*** Opening of SELECTED EXTRACT ***

Club 20 debates kick off general election campaign season in Grand Junction
Author: Marianne Goodland - September 8, 2018 - Updated: September 8, 2018
GRAND JUNCTION – Viewed as the unofficial start to the campaign season, the Club 20 debates in Grand Junction Saturday drew heat and humor, but without the marquis matchup hoped for between gubernatorial candidates Walker Stapleton, the Republican state treasurer, and Democratic U.S. Rep. Jared Polis of Boulder. (Polis declined to participate.)
The debates — 17 in all on Saturday — have otherwise gone on as planned.
The format featured four questions followed by “cross-examination” which allowed the legislative candidates to go after each other — sometimes intensely — over issues such as campaign contributions, oil and gas and renewable energy, healthcare/Medicaid expansion and water. In some cases, the debates were the first between some of the candidates.
The morning featured debates for the eight Western Slope House districts. It continued into the afternoon with debates for the three Western Slope state Senate districts, secretary of state and for state treasurer.
The most heavily targeted state Senate race on the Western Slope — for the Senate District 5 seat currently held by Democratic Sen. Kerry Donovan of Vail — featured questions from her opponent, Republican Owen Lund about Donovan’s priorities since she declined to participate. (Donovan campaigned in Salida Saturday.)

*** Close of SELECTED EXTRACT ***
*** Opening of PROVIDED MATERIAL ***

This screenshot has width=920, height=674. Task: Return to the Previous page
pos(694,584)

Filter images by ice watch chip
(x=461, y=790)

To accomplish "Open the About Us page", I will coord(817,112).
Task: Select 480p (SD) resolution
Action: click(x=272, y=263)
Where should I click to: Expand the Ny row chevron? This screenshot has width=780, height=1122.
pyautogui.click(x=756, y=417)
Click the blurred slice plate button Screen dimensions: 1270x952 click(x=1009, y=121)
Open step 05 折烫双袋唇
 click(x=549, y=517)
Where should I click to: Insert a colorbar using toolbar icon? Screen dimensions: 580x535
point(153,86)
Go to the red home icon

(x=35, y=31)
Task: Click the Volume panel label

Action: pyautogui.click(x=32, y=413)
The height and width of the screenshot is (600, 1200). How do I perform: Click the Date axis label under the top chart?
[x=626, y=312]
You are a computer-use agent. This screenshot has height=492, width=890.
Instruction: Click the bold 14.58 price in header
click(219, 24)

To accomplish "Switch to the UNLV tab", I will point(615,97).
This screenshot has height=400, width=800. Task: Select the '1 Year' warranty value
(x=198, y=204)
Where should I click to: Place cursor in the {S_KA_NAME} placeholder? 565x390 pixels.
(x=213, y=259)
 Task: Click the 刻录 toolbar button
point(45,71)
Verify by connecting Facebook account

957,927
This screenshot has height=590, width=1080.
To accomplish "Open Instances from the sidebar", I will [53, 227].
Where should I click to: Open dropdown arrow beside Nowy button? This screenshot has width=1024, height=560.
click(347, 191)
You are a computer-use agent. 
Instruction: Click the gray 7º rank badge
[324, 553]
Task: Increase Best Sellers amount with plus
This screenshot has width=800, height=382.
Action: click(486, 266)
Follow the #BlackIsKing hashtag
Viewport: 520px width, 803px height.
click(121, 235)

*** Close of PROVIDED MATERIAL ***

According to the article about the Club 20 debates, how many debates took place on Saturday? Use only the article about the Club 20 debates; the rows have nothing to do with it.

ANSWER SPACE: 17 debates.